Detrital trophic relationships

To understand what the detrital food chain is, you need to start with the very concept of “detritus.” Detritus is a collection of remains of dead plants, corpses and end products of animal metabolism.

Detrital chains are typical for communities of inland waters, deep lake bottoms, and oceans, many of whose representatives feed on detritus formed by the remains of dead organisms from upper layers or accidentally entering a body of water from ecological systems located on land, in the form of, for example, leaf litter.

Bottom ecological systems of oceans and seas, where there are no producers due to the lack of sunlight, can exist only due to detritus, the total mass of which in the World Ocean is over calendar year can reach hundreds of millions of tons.
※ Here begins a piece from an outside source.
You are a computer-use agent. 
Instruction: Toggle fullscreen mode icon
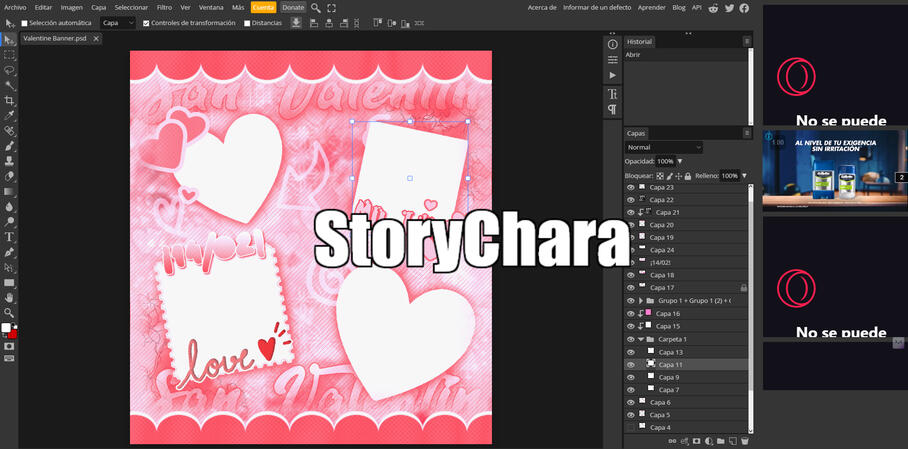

Detritus chains are also common in forests, where a considerable part of the annual increase in biomass of producers cannot be consumed directly by the first link of consumers. Therefore, it dies, forming litter, which, in turn, is decomposed by saprotrophs and then mineralized by decomposers. Fungi play an important role in the formation of detritus in forest communities.

Heterotrophs that feed directly on detritus are detritivores. In terrestrial ecological systems, detritivores include some species of arthropods, in particular insects, as well as annelids. Large detritivores among birds (vultures, crows) and mammals (hyenas) are usually called scavengers.

In ecological systems of waters, the bulk of detritivores are aquatic insects and their larvae, as well as some representatives of crustaceans. Detritivores can serve as food for larger heterotrophs, which, in turn, can also later become food for consumers of higher orders.

The links in the food chain are otherwise called trophic levels. By definition, this is a group of organisms that occupies a specific place in the food chain and provides a source of energy for each of the subsequent levels - food.

Organisms I trophic level in pasture food chains there are primary producers, autotrophs, that is, plants, and chemotrophs - bacteria that use energy chemical reactions for the synthesis of organic substances. In detrital systems, there are no autotrophs, and the first trophic level of the detrital trophic chain forms detritus itself.

Last, V trophic level represented by organisms that consume dead organic matter and final decay products. These organisms are called destructors or decomposers. Decomposers are mainly represented by invertebrate animals, which are necro-, sapro- and coprophages, using residues, waste and dead organic matter for food. Also included in this group are saprophagous plants that decompose leaf litter.

Also included in the level of destructors are heterotrophic microorganisms that are capable of converting organic substances into inorganic (mineral) substances, forming final products - carbon dioxide and water, which return to the ecological system and re-enter the natural cycle of substances.